“No, I don’t wish I had let it alone. I should like to take you by the shoulders and shake you. Oh, if I were your sister!” She broke off with a suggestive grind of her white teeth. “Eddy is bad enough,” she added after a moment. “He’s a little ape: I can do nothing with him; but I could put up with even Eddy better than I could put up with you—if I were your sister.”
“But fortunately you are not my sister.”
“No, nor your stepmother either,” said Rosamond with energy, “or I don’t know what I should do. Can’t you talk a little, can’t you try to dance a bit, can’t you be like other people? Usually I don’t advise other people so very much: they chatter for ever and ever, and talk a great deal of nonsense. But it reconciles one to them. When one sees you—”
“Perhaps I had better take myself off,” said Archie; “and then you will not have that annoyance any more.”
“You want to try to make me out to be a meddler and a busybody,” said Rosamond; “but I am not that. I only say what I feel. Why, you should be the one to make the house pleasant! You are going out to shoot to-morrow, you and Eddy, and we are to bring you your luncheon out on the hill. You ought to be all full of petits soucis, and make it pleasant for us; but you will not. I know what you will do. You will sit down on a stone as far away as you can go, and you will bend down your brow, and perhaps turn your back, and never say one word.”

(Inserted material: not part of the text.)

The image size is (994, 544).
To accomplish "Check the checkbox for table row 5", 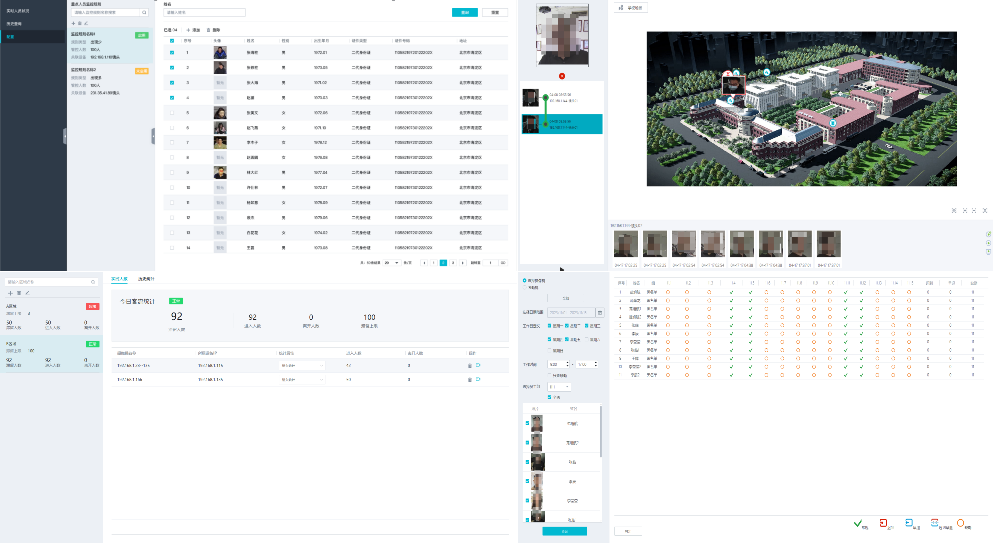I will 171,113.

“I shall do nothing of the kind,” said Archie, red with rage, especially as she shrugged up her shoulders, and put down her chin, and contracted her forehead in a manner which he felt to be more or less like himself.

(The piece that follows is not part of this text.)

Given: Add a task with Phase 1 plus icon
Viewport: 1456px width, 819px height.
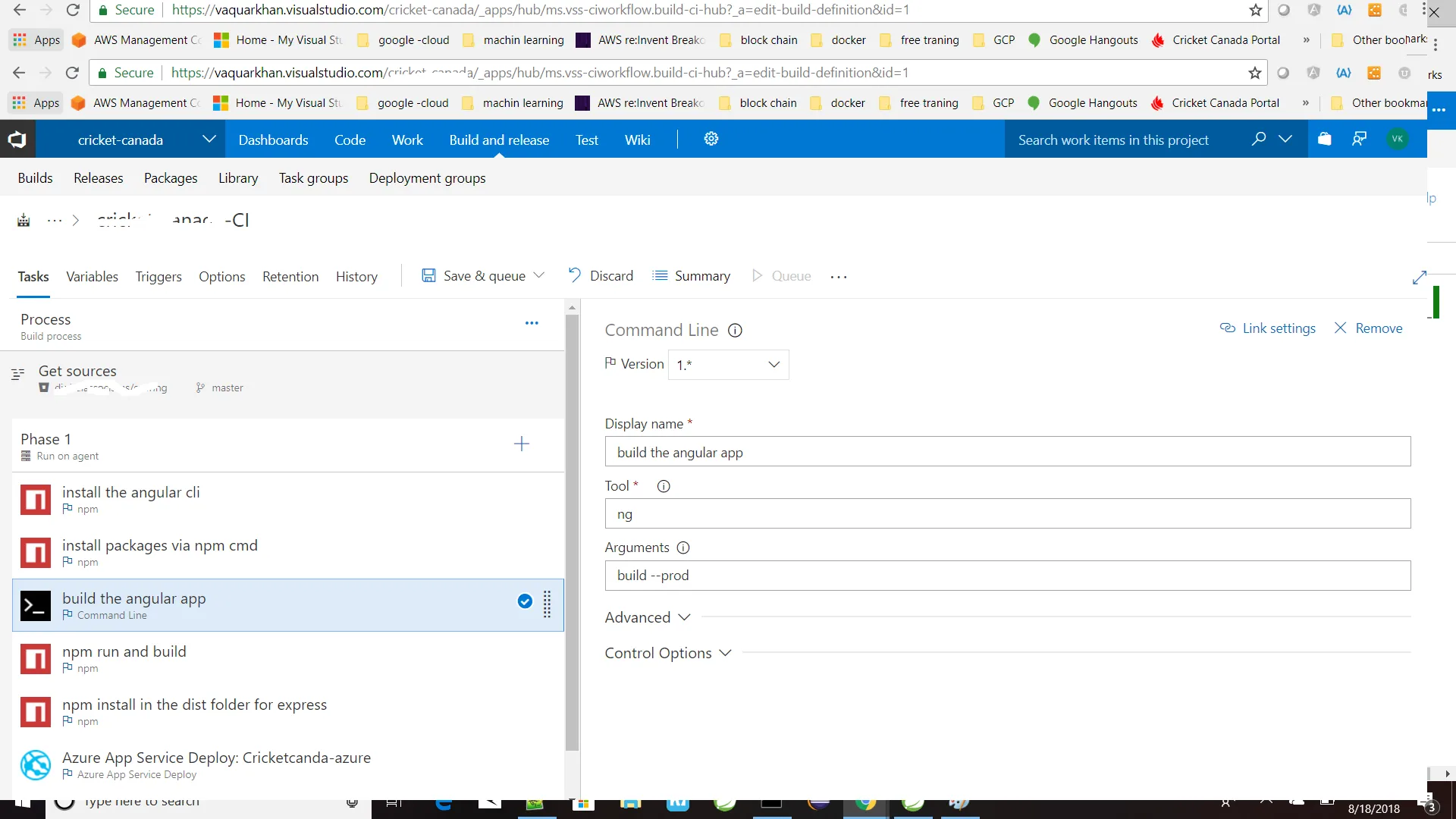Looking at the screenshot, I should [521, 444].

“Yes, you will,” said Rosamond, with the point-blank contradiction of youth.
“No, I will not,” cried the boy, forgetting everything but his wrongs. A hot moisture came to his eyes. “I hate shooting,” he said; “I hate company. I hate all those antics I was not brought up to. What business have you to come here and want London manners from me?”
“You poor boy,” said Rosamond, shaking her highly poised head. “London manners,” she said, in a tone of the mildest philosophy, “are often just what yours are. Men in London ape being rude like you. They pretend to care for nothing; not to hear what people say to them. It is smart to be uncivil, don’t you know? If you keep it up, you will be the fashion when you go to town.”
Archie clenched his fist in the height of his passion; not, of course, to hit out at Rowland, but at somebody—at the London men—at the detestable world.